FIG. 5 is a diagram that shows temperature as a parameter for the terminal voltage Va that varies in the first voltage range A1 and the terminal voltage Va that varies in the second voltage range A2. The determination circuit 223 determines whether or not the terminal voltage Va is in the first voltage range A1 by comparing the terminal voltage Va with the threshold voltage Vth1, for example. In this case, if a terminal voltage Va that is lower than the threshold voltage Vth1 is detected, the determination circuit 223 determines that the terminal voltage Va is in the first voltage range A1. On the other hand, if a terminal voltage Va that is higher than the threshold voltage Vth1 is detected, the determination circuit 223 determines that the terminal voltage Va is not in the first voltage range A1 (the determination circuit 223 may determine that the terminal voltage Va is in the second voltage range A2). Note that threshold voltage Vth1 is an example of the first threshold voltage.

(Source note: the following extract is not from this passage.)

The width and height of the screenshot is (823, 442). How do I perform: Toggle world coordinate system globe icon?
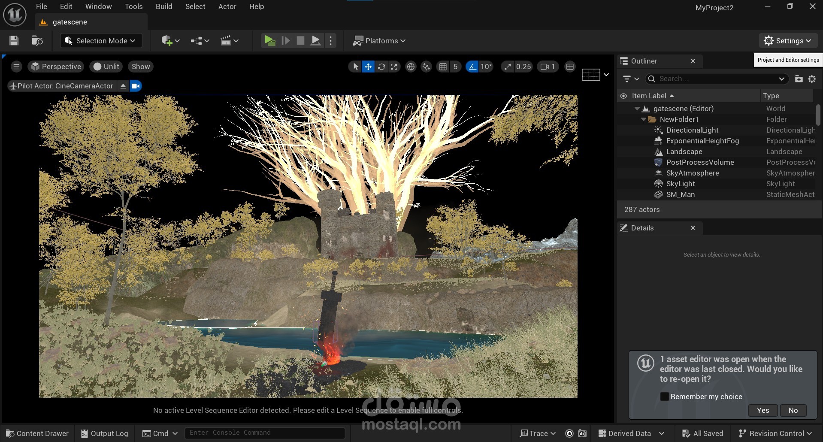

The detection circuit 222 determines whether or not the terminal voltage Va is outside the predetermined range A3 by comparing the terminal voltage Va with the threshold voltage Vth2 or the threshold voltage Vth3. In this case, if a terminal voltage Va that is lower than the threshold voltage Vth3 or higher than the threshold voltage Vth2 is detected, the determination circuit 223 determines that the terminal voltage Va is outside the range A3. A terminal voltage Va lower than the threshold voltage Vth3 represents a state in which a temperature that is higher than the maximum threshold temperature tha2 is detected by the temperature detecting element 204. A terminal voltage Va higher than the threshold voltage Vth2 represents a state in which a temperature that is lower than the minimum threshold temperature tha1 is detected by the temperature detecting element 204. On the other hand, if a terminal voltage Va that is higher than the threshold voltage Vth3 and lower than the threshold voltage Vth2 is detected, the determination circuit 223 determines that the terminal voltage Va is in the range A3. A terminal voltage Va that is higher than the threshold voltage Vth3 and lower than the threshold voltage Vth2 represents a state in which the temperature detecting element 204 detects a temperature that is higher than the minimum threshold temperature tha1 and lower than the maximum threshold temperature tha2. Note that the threshold voltage Vth2 or the threshold voltage Vth3 is an example of the second threshold voltage.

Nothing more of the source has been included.